#### [WHAT YOU WILL DO]
The answer should consist of the records below, repeated exactly, and no pictures.

(EXCERPTED DATA begins)

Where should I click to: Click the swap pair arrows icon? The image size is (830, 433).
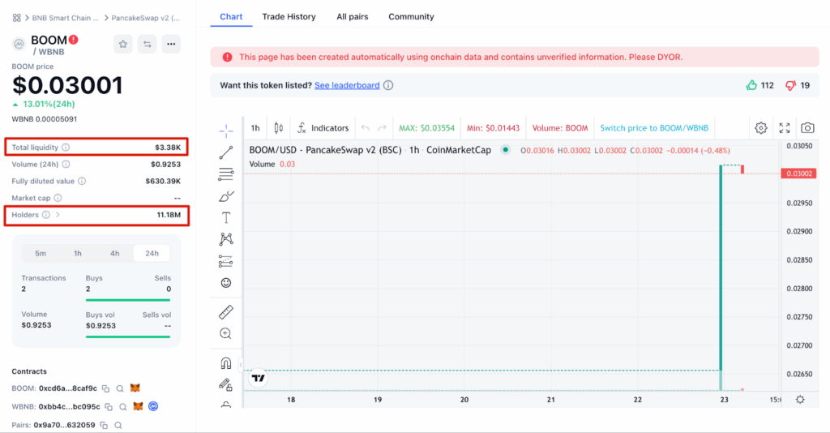point(147,44)
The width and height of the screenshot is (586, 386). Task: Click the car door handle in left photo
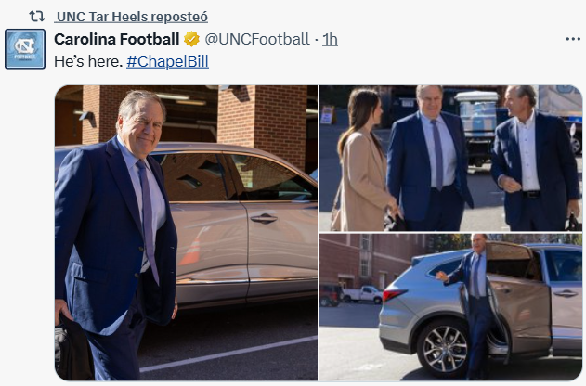(264, 218)
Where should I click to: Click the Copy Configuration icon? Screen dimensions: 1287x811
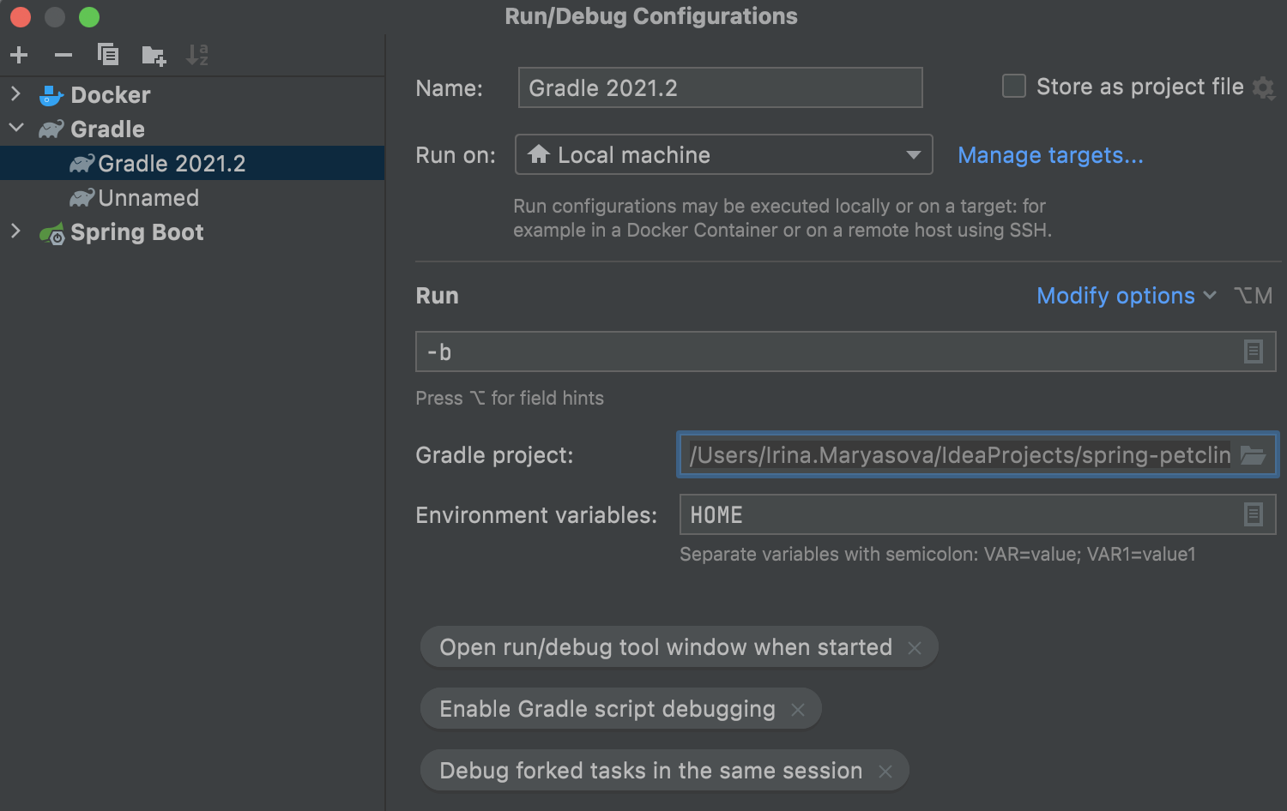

(EXCERPTED DATA ends)

#### [ANSWER FOR THE TASK]
Where should I click to: Click the swap pair arrows icon? The image size is (830, 433).
point(147,44)
The width and height of the screenshot is (586, 386). Task: Click the car door handle in left photo
(264, 218)
Where should I click to: Click the Copy Configuration icon? Screen dimensions: 1287x811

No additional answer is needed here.